CHALLENGE
Render every line of the material below as a JSON list of strings, one string per line, leaving out blank lines.

EXERCISE INPUT
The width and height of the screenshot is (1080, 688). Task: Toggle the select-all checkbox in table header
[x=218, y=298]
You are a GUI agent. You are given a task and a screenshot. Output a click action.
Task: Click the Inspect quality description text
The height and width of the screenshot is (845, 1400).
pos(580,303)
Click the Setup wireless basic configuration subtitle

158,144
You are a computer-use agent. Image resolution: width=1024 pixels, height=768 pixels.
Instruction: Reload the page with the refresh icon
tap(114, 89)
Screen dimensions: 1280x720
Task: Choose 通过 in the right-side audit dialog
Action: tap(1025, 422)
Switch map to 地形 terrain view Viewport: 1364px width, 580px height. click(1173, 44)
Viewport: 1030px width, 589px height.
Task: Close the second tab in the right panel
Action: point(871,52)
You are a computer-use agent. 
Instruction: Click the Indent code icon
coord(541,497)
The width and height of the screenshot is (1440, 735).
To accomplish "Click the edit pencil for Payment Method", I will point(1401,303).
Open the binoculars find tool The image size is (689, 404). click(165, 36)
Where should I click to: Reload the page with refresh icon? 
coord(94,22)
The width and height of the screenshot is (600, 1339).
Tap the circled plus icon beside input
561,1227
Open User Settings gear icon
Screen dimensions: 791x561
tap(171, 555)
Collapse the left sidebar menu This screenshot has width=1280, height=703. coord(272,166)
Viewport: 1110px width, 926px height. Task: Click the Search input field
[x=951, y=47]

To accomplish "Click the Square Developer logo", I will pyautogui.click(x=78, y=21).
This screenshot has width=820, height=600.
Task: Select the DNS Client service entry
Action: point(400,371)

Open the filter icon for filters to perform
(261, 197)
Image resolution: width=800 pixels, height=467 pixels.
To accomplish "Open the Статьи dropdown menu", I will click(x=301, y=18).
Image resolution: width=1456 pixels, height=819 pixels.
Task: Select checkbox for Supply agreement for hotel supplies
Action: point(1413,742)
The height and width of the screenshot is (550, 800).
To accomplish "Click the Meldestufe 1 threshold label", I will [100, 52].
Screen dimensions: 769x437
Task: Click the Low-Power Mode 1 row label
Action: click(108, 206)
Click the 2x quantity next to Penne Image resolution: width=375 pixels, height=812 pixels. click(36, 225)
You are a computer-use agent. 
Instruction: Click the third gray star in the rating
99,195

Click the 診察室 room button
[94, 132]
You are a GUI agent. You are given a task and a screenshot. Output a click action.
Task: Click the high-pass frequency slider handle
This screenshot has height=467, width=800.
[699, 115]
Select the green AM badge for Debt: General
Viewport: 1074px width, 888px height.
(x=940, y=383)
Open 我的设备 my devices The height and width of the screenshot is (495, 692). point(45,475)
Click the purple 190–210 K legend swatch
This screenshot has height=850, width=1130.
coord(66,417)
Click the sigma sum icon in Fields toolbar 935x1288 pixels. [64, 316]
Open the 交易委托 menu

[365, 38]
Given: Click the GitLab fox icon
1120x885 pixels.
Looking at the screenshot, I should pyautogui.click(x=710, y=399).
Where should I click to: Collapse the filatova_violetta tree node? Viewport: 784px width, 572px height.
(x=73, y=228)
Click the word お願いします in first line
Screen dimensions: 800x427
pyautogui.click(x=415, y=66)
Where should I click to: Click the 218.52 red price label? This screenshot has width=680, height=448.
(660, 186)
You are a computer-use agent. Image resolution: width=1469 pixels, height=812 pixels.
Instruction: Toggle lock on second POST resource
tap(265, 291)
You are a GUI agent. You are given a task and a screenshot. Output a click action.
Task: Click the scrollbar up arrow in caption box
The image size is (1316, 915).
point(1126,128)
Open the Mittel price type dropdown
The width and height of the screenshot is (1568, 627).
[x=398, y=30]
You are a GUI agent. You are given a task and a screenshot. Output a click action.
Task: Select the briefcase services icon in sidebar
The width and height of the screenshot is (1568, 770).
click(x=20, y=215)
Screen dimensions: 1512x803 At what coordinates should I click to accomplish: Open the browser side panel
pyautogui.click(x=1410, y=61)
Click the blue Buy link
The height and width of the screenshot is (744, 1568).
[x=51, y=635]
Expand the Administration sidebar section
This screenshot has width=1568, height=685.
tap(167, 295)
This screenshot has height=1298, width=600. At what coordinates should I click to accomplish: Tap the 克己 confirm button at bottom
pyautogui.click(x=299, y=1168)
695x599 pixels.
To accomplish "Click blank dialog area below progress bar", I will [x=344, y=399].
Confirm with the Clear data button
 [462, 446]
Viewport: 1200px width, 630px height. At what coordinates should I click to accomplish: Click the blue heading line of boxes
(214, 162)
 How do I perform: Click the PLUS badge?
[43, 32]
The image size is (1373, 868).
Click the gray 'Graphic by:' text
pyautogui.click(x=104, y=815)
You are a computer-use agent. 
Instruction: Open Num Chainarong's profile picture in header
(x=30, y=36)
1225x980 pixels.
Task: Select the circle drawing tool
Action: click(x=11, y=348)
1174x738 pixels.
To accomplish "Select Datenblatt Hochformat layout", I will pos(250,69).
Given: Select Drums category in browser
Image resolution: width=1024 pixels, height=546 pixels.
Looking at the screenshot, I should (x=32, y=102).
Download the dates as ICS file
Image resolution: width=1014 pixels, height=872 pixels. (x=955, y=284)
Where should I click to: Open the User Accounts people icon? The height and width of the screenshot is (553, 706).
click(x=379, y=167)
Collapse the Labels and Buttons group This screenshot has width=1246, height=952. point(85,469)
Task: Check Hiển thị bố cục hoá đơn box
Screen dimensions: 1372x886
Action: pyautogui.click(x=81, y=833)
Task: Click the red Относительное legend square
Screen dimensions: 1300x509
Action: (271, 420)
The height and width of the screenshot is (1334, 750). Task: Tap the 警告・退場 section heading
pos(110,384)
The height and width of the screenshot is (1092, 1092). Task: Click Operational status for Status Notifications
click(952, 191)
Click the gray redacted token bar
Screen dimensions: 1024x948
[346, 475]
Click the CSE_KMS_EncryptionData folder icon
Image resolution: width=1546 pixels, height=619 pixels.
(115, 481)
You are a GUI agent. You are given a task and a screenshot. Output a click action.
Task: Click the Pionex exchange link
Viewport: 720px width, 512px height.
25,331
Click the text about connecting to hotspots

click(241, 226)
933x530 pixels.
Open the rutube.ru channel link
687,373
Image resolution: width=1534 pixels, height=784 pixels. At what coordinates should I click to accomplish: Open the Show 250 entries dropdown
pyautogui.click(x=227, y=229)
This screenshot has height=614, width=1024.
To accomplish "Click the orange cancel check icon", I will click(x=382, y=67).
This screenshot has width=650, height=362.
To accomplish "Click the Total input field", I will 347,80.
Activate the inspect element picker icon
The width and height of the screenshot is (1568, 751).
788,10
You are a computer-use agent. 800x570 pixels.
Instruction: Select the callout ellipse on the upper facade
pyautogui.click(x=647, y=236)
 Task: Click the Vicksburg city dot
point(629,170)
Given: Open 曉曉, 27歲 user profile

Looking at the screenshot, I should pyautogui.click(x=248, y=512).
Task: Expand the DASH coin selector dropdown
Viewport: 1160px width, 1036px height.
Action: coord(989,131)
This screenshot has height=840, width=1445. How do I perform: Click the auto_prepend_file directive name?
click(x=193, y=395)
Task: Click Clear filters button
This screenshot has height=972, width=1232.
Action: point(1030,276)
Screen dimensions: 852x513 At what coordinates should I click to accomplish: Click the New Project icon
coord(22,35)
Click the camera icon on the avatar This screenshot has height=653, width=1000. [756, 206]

EXPECTED ANSWER
[
  "The width and height of the screenshot is (1080, 688). Task: Toggle the select-all checkbox in table header",
  "[x=218, y=298]",
  "You are a GUI agent. You are given a task and a screenshot. Output a click action.",
  "Task: Click the Inspect quality description text",
  "The height and width of the screenshot is (845, 1400).",
  "pos(580,303)",
  "Click the Setup wireless basic configuration subtitle",
  "158,144",
  "You are a computer-use agent. Image resolution: width=1024 pixels, height=768 pixels.",
  "Instruction: Reload the page with the refresh icon",
  "tap(114, 89)",
  "Screen dimensions: 1280x720",
  "Task: Choose 通过 in the right-side audit dialog",
  "Action: tap(1025, 422)",
  "Switch map to 地形 terrain view Viewport: 1364px width, 580px height. click(1173, 44)",
  "Viewport: 1030px width, 589px height.",
  "Task: Close the second tab in the right panel",
  "Action: point(871,52)",
  "You are a computer-use agent. ",
  "Instruction: Click the Indent code icon",
  "coord(541,497)",
  "The width and height of the screenshot is (1440, 735).",
  "To accomplish \"Click the edit pencil for Payment Method\", I will point(1401,303).",
  "Open the binoculars find tool The image size is (689, 404). click(165, 36)",
  "Where should I click to: Reload the page with refresh icon? ",
  "coord(94,22)",
  "The width and height of the screenshot is (600, 1339).",
  "Tap the circled plus icon beside input",
  "561,1227",
  "Open User Settings gear icon",
  "Screen dimensions: 791x561",
  "tap(171, 555)",
  "Collapse the left sidebar menu This screenshot has width=1280, height=703. coord(272,166)",
  "Viewport: 1110px width, 926px height. Task: Click the Search input field",
  "[x=951, y=47]",
  "To accomplish \"Click the Square Developer logo\", I will pyautogui.click(x=78, y=21).",
  "This screenshot has width=820, height=600.",
  "Task: Select the DNS Client service entry",
  "Action: point(400,371)",
  "Open the filter icon for filters to perform",
  "(261, 197)",
  "Image resolution: width=800 pixels, height=467 pixels.",
  "To accomplish \"Open the Статьи dropdown menu\", I will click(x=301, y=18).",
  "Image resolution: width=1456 pixels, height=819 pixels.",
  "Task: Select checkbox for Supply agreement for hotel supplies",
  "Action: point(1413,742)",
  "The height and width of the screenshot is (550, 800).",
  "To accomplish \"Click the Meldestufe 1 threshold label\", I will [100, 52].",
  "Screen dimensions: 769x437",
  "Task: Click the Low-Power Mode 1 row label",
  "Action: click(108, 206)",
  "Click the 2x quantity next to Penne Image resolution: width=375 pixels, height=812 pixels. click(36, 225)",
  "You are a computer-use agent. ",
  "Instruction: Click the third gray star in the rating",
  "99,195",
  "Click the 診察室 room button",
  "[94, 132]",
  "You are a GUI agent. You are given a task and a screenshot. Output a click action.",
  "Task: Click the high-pass frequency slider handle",
  "This screenshot has height=467, width=800.",
  "[699, 115]",
  "Select the green AM badge for Debt: General",
  "Viewport: 1074px width, 888px height.",
  "(x=940, y=383)",
  "Open 我的设备 my devices The height and width of the screenshot is (495, 692). point(45,475)",
  "Click the purple 190–210 K legend swatch",
  "This screenshot has height=850, width=1130.",
  "coord(66,417)",
  "Click the sigma sum icon in Fields toolbar 935x1288 pixels. [64, 316]",
  "Open the 交易委托 menu",
  "[365, 38]",
  "Given: Click the GitLab fox icon",
  "1120x885 pixels.",
  "Looking at the screenshot, I should pyautogui.click(x=710, y=399).",
  "Where should I click to: Collapse the filatova_violetta tree node? Viewport: 784px width, 572px height.",
  "(x=73, y=228)",
  "Click the word お願いします in first line",
  "Screen dimensions: 800x427",
  "pyautogui.click(x=415, y=66)",
  "Where should I click to: Click the 218.52 red price label? This screenshot has width=680, height=448.",
  "(660, 186)",
  "You are a computer-use agent. Image resolution: width=1469 pixels, height=812 pixels.",
  "Instruction: Toggle lock on second POST resource",
  "tap(265, 291)",
  "You are a GUI agent. You are given a task and a screenshot. Output a click action.",
  "Task: Click the scrollbar up arrow in caption box",
  "The image size is (1316, 915).",
  "point(1126,128)",
  "Open the Mittel price type dropdown",
  "The width and height of the screenshot is (1568, 627).",
  "[x=398, y=30]",
  "You are a GUI agent. You are given a task and a screenshot. Output a click action.",
  "Task: Select the briefcase services icon in sidebar",
  "The width and height of the screenshot is (1568, 770).",
  "click(x=20, y=215)",
  "Screen dimensions: 1512x803 At what coordinates should I click to accomplish: Open the browser side panel",
  "pyautogui.click(x=1410, y=61)",
  "Click the blue Buy link",
  "The height and width of the screenshot is (744, 1568).",
  "[x=51, y=635]",
  "Expand the Administration sidebar section",
  "This screenshot has width=1568, height=685.",
  "tap(167, 295)",
  "This screenshot has height=1298, width=600. At what coordinates should I click to accomplish: Tap the 克己 confirm button at bottom",
  "pyautogui.click(x=299, y=1168)",
  "695x599 pixels.",
  "To accomplish \"Click blank dialog area below progress bar\", I will [x=344, y=399].",
  "Confirm with the Clear data button",
  " [462, 446]",
  "Viewport: 1200px width, 630px height. At what coordinates should I click to accomplish: Click the blue heading line of boxes",
  "(214, 162)",
  " How do I perform: Click the PLUS badge?",
  "[43, 32]",
  "The image size is (1373, 868).",
  "Click the gray 'Graphic by:' text",
  "pyautogui.click(x=104, y=815)",
  "You are a computer-use agent. ",
  "Instruction: Open Num Chainarong's profile picture in header",
  "(x=30, y=36)",
  "1225x980 pixels.",
  "Task: Select the circle drawing tool",
  "Action: click(x=11, y=348)",
  "1174x738 pixels.",
  "To accomplish \"Select Datenblatt Hochformat layout\", I will pos(250,69).",
  "Given: Select Drums category in browser",
  "Image resolution: width=1024 pixels, height=546 pixels.",
  "Looking at the screenshot, I should (x=32, y=102).",
  "Download the dates as ICS file",
  "Image resolution: width=1014 pixels, height=872 pixels. (x=955, y=284)",
  "Where should I click to: Open the User Accounts people icon? The height and width of the screenshot is (553, 706).",
  "click(x=379, y=167)",
  "Collapse the Labels and Buttons group This screenshot has width=1246, height=952. point(85,469)",
  "Task: Check Hiển thị bố cục hoá đơn box",
  "Screen dimensions: 1372x886",
  "Action: pyautogui.click(x=81, y=833)",
  "Task: Click the red Относительное legend square",
  "Screen dimensions: 1300x509",
  "Action: (271, 420)",
  "The height and width of the screenshot is (1334, 750). Task: Tap the 警告・退場 section heading",
  "pos(110,384)",
  "The height and width of the screenshot is (1092, 1092). Task: Click Operational status for Status Notifications",
  "click(952, 191)",
  "Click the gray redacted token bar",
  "Screen dimensions: 1024x948",
  "[346, 475]",
  "Click the CSE_KMS_EncryptionData folder icon",
  "Image resolution: width=1546 pixels, height=619 pixels.",
  "(115, 481)",
  "You are a GUI agent. You are given a task and a screenshot. Output a click action.",
  "Task: Click the Pionex exchange link",
  "Viewport: 720px width, 512px height.",
  "25,331",
  "Click the text about connecting to hotspots",
  "click(241, 226)",
  "933x530 pixels.",
  "Open the rutube.ru channel link",
  "687,373",
  "Image resolution: width=1534 pixels, height=784 pixels. At what coordinates should I click to accomplish: Open the Show 250 entries dropdown",
  "pyautogui.click(x=227, y=229)",
  "This screenshot has height=614, width=1024.",
  "To accomplish \"Click the orange cancel check icon\", I will click(x=382, y=67).",
  "This screenshot has width=650, height=362.",
  "To accomplish \"Click the Total input field\", I will 347,80.",
  "Activate the inspect element picker icon",
  "The width and height of the screenshot is (1568, 751).",
  "788,10",
  "You are a computer-use agent. 800x570 pixels.",
  "Instruction: Select the callout ellipse on the upper facade",
  "pyautogui.click(x=647, y=236)",
  " Task: Click the Vicksburg city dot",
  "point(629,170)",
  "Given: Open 曉曉, 27歲 user profile",
  "Looking at the screenshot, I should pyautogui.click(x=248, y=512).",
  "Task: Expand the DASH coin selector dropdown",
  "Viewport: 1160px width, 1036px height.",
  "Action: coord(989,131)",
  "This screenshot has height=840, width=1445. How do I perform: Click the auto_prepend_file directive name?",
  "click(x=193, y=395)",
  "Task: Click Clear filters button",
  "This screenshot has height=972, width=1232.",
  "Action: point(1030,276)",
  "Screen dimensions: 852x513 At what coordinates should I click to accomplish: Click the New Project icon",
  "coord(22,35)",
  "Click the camera icon on the avatar This screenshot has height=653, width=1000. [756, 206]"
]